- _PROMPT A_
Reproduce the portion of the Billie Ackerman character profile from "Steady, strict and" up to and including "mean a lot." word for word.
- _PROMPT B_
In the Billie Ackerman character profile, what does Billie smell in Amortentia?
- _PROMPT C_
Extend the Billie Ackerman character profile, starting after its final line.

[Opening EXTRACTED TEXT section]

Post by Billie Ackerman on Dec 1, 2009 11:07:15 GMT 1
17 , female, heterosexual (scared of lesbians but thinks gay guys are the hottest thing EVER), halfblood, student
the factfile[/font]
Height: 5’6”
Build: Average
Wand: Beech and Dragon Heartstring.
Steady, strict and strong. Especially good for transfiguration and complex workings in general, less suitable for charms. May point to owner’s obsession with books and his/her connection to working with written sources and to gaining and preserving information in general. Suits well for active magical defence and combat, and for focusing of energy. Suitable for dark arts for it can successfully deal with ancient curses.
Patronus: A horse. Her memory is first time she won a horse show, because everyone made this huge deal out of it.
Boggart: Acromantula. Why? They're fucking creepy, that’s why. It's also interchangeable with herself as a failure, or dead, or a vampire or a werewolf, or failed tests, or herself with a deadly, incurable disease. Basically whatever is freaking her out most for that week. It varies a lot, and I mean a lot.
Dementor: Any time a family member died, or when her first ever pony had to be put down for age related illnesses. She understands it was for the best as the poor boy was suffering, but she still misses him terribly.
Amortentia: Grass, hay, horses and sugar.
Nicknames: Billie. Just, Billie. Call her anything else, odds are she won’t answer. She doesn’t like Belinda or any variation of – too girly.
Clothing Style: In the school grounds Billie is rarely, if ever, seen without her Hogwarts robes. However she's not a fan of the rest of the uniform, the skirt especially. If possible she’ll wear the boys pants instead, or try and get away with muggle clothes underneath. This is usually just a shirt (vibrant purples, blues, greens, reds and such) and a pair of ordinary jeans. She developed the habit of wearing muggle clothes because when trudging through mud and horseshit, wellington boots and pants are a lot more efficient than robes, impervius charms notwithstanding.
[/font][/ul][/size]the biography
David Ackerman Sr., 54, winged horse breeder/trainer.
Siblings: David Ackerman Jr., 25, winged horse trainer.
James, 21, Racing Broom manufacturer in training.
Relatives: --
Other Important Figures: Joanna Miller, school friend.

[Closing EXTRACTED TEXT section]
[Opening INFORMATION section]

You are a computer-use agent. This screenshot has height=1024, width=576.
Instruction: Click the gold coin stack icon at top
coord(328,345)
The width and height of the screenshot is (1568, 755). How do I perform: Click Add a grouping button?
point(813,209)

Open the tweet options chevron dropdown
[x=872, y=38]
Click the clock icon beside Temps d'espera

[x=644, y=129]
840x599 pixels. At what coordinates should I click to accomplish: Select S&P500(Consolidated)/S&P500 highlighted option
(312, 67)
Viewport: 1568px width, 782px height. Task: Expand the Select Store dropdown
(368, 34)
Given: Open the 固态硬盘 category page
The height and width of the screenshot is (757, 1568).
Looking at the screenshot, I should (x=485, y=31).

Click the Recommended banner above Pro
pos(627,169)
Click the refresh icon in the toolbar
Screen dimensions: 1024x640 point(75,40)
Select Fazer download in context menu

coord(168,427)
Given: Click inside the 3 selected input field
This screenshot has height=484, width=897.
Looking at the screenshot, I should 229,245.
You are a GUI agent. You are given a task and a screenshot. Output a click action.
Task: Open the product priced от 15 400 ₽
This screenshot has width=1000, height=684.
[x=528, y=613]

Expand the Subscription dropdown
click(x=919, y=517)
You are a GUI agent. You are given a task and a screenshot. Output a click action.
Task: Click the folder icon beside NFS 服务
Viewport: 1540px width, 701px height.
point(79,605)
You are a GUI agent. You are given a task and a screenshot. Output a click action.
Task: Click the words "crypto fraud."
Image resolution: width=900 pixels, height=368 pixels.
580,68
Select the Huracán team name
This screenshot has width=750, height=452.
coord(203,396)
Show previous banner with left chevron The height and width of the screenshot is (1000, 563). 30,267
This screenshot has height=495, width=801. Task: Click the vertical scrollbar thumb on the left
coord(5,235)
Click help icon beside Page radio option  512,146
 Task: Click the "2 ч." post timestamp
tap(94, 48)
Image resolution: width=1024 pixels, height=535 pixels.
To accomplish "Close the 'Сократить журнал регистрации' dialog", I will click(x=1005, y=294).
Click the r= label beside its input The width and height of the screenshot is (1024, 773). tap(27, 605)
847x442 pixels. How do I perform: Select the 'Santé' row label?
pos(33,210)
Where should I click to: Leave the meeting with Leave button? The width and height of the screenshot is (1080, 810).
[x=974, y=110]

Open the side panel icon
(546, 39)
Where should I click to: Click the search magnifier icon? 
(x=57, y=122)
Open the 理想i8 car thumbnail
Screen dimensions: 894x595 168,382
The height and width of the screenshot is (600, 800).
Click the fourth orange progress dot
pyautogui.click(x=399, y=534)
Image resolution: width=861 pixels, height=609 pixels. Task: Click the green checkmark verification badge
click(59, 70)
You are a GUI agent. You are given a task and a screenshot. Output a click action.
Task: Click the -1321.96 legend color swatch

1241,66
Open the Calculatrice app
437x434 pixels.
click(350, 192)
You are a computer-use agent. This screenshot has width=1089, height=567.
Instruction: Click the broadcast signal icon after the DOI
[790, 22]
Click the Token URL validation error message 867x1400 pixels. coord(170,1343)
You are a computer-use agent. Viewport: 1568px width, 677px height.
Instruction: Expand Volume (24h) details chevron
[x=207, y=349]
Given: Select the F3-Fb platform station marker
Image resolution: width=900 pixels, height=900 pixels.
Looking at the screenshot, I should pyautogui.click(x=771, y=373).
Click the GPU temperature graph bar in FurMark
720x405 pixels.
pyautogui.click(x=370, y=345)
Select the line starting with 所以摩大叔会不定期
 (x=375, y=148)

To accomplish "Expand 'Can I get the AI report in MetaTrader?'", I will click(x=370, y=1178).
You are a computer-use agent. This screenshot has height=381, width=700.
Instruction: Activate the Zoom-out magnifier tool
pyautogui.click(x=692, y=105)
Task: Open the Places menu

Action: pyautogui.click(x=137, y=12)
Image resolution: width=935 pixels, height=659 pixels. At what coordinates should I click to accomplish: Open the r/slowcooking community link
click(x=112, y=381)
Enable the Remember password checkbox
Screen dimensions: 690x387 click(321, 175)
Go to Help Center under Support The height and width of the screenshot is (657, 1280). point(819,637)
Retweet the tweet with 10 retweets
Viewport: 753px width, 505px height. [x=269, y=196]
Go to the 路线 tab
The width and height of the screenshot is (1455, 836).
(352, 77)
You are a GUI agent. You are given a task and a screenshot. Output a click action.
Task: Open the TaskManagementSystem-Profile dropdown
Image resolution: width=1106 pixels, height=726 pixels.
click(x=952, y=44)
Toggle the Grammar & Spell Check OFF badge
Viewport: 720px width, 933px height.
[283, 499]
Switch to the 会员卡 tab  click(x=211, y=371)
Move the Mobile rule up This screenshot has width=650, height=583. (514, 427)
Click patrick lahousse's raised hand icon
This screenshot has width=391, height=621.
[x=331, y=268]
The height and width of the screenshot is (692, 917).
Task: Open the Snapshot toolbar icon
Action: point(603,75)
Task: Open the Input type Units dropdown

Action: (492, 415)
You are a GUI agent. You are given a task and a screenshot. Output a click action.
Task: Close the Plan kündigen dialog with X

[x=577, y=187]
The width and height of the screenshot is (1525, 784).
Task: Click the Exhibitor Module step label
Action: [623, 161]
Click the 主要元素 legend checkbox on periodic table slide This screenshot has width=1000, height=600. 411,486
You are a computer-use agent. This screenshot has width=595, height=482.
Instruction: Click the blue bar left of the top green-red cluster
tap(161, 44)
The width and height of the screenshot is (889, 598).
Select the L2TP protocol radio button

[Closing INFORMATION section]

- _ANSWER A_
Steady, strict and strong. Especially good for transfiguration and complex workings in general, less suitable for charms. May point to owner’s obsession with books and his/her connection to working with written sources and to gaining and preserving information in general. Suits well for active magical defence and combat, and for focusing of energy. Suitable for dark arts for it can successfully deal with ancient curses.
Patronus: A horse. Her memory is first time she won a horse show, because everyone made this huge deal out of it.
Boggart: Acromantula. Why? They're fucking creepy, that’s why. It's also interchangeable with herself as a failure, or dead, or a vampire or a werewolf, or failed tests, or herself with a deadly, incurable disease. Basically whatever is freaking her out most for that week. It varies a lot, and I mean a lot.

- _ANSWER B_
Grass, hay, horses and sugar.

- _ANSWER C_
Pets:
- Kossie, a brown desexed male classic tabby, breed unknown. He fancies himself a bit of a big, wild sabre-toothed tiger and constantly tries to stalk everything in sight. He regards his owner as though she were just anyone else.
- Cas, her Aethonan gelding back home at her parents breeding establishment. He’s getting on in years a bit now, but he used to be a fierce competitor back in the day. Billie hasn’t the heart to dump him for a younger horse.
Pensieve: Billie was born in a rural area of Ireland, far away from any signs of civilisation. The place was heavily guarded with numerous anti-muggle charms, and there was quite a good reason for it too. Imagine going camping, straying across a regular looking horse breeding barn, only to discover that all the horses had wings.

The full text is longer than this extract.